This documentation is preliminary and tracks the v2 protocol, defined in the protos/polycentric/v2 directory of the Polycentric code repository.

Polycentric is built on three ideas:

  • Asymmetric cryptography — every event is signed by a key the user controls.
  • Append-only event collections — each signer writes a sequentially numbered, hash-linked log.
  • Eventual consistency — clients reconcile events from multiple servers and converge on the same state, using CRDT semantics for mutable values.

There are two roles: clients and servers. A client chooses which servers to publish its events to. Other clients fetch those events from any server that holds them. Servers place limited trust in each other and clients place limited trust in servers — if a server is unavailable or hides data, clients read from elsewhere.

Identities and keys

An identity is not a server account. It is a document (Identity) describing a set of keys:

  • Rotation keys — a priority-ordered list of public keys that control the identity itself and can authorize new keys.
  • Signing keys — keys allowed to sign events but not to change the identity document.
  • Revocation bounds — when a key is revoked, the identity records the key's last valid position in each collection, so events it signed before revocation remain verifiable.

The identity is itself the first thing written, in a reserved collection (see below). An identity is referred to by its identity key — the SHA-256 hash of that initial identity content.

Collections

Each identity writes events into numbered collections. A collection is an append-only log; within a collection an event's sequence is its logical clock. The reserved collections are:

CollectionPurpose
1Identity
2Feed (posts)
3Profile
4Interactions (reactions, etc.)
5Social graph (follows)

An event is addressed by an EventKey: the tuple of (collection, identity, signed_by, sequence).

Events and content

To keep events small and cacheable, an Event references its content by digest rather than embedding it. The body lives in a separate Content message, and the event carries a ContentDigest (SHA-256 over the serialized content). The two travel together in an EventBundle, which lets a recipient verify that the content matches the digest the event signed.

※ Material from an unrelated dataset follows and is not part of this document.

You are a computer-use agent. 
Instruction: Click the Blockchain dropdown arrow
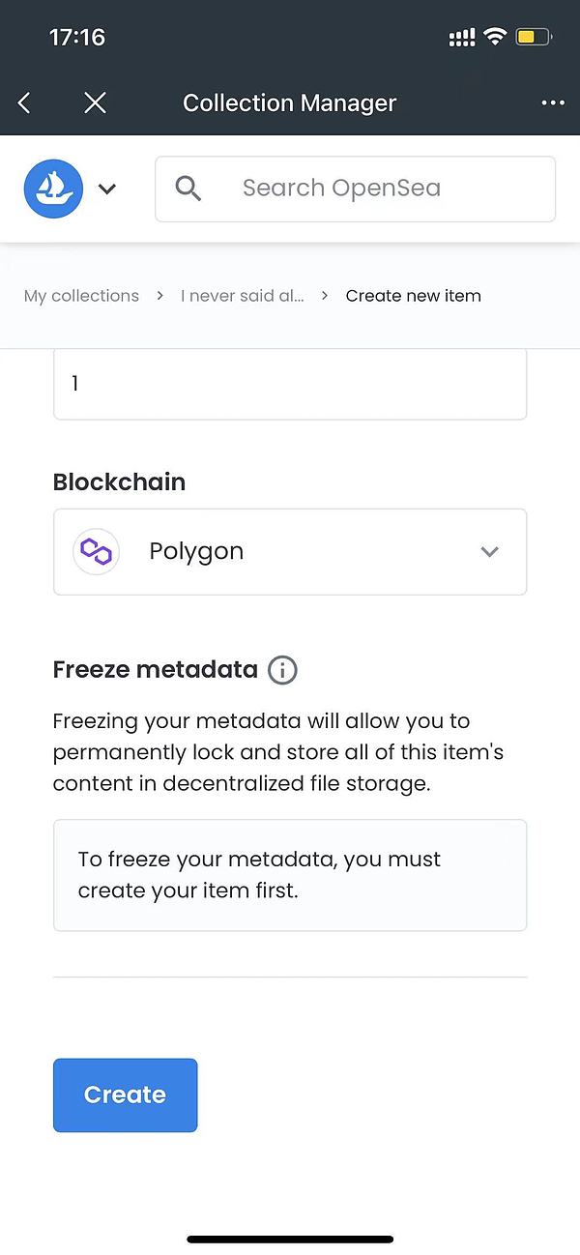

An event is signed as a SignedEvent: the signature is computed over the serialized Event bytes, and those exact bytes are stored as-is so the signature stays verifiable regardless of how a library re-serializes the message.

Hash-linking and proofs

Within a collection, each event records:

  • previous_signature — the signature of the previous event by the same key, forming an immutable chain.
  • previous_root — an RFC 6962 Merkle root over that signer's prior signatures in the collection.

Later events therefore attest to the writer's history. An EventProof is a Merkle inclusion proof showing that a given event is a leaf in the tree rooted at some later event. This is what makes revocation safe: the identity's revocation bounds anchor verification at a known head, and proofs establish which events fall before the revocation point.

Vector clocks

An event's VectorClock records the sequence numbers, in other collections, that the signer was aware of when writing it. This lets consumers order events across collections under eventual consistency.

Mutable values (CRDTs)

Some state is a single mutable value rather than an append-only stream — a display name, an avatar, a follow relationship. These use last-writer-wins semantics so that concurrent updates from different devices converge. The current value is whatever the latest event in the relevant collection sets.

Servers and discovery

Basic synchronization (fetching a user's events) requires little trust: a client can ask any server for an identity's events and verify every signature itself. Search, recommendation, and curated feeds are different — they are computed by servers. A client queries several servers, deduplicates, and attributes results, so no single server fully controls what a user sees. See Protocol → gRPC for the feed and sync APIs.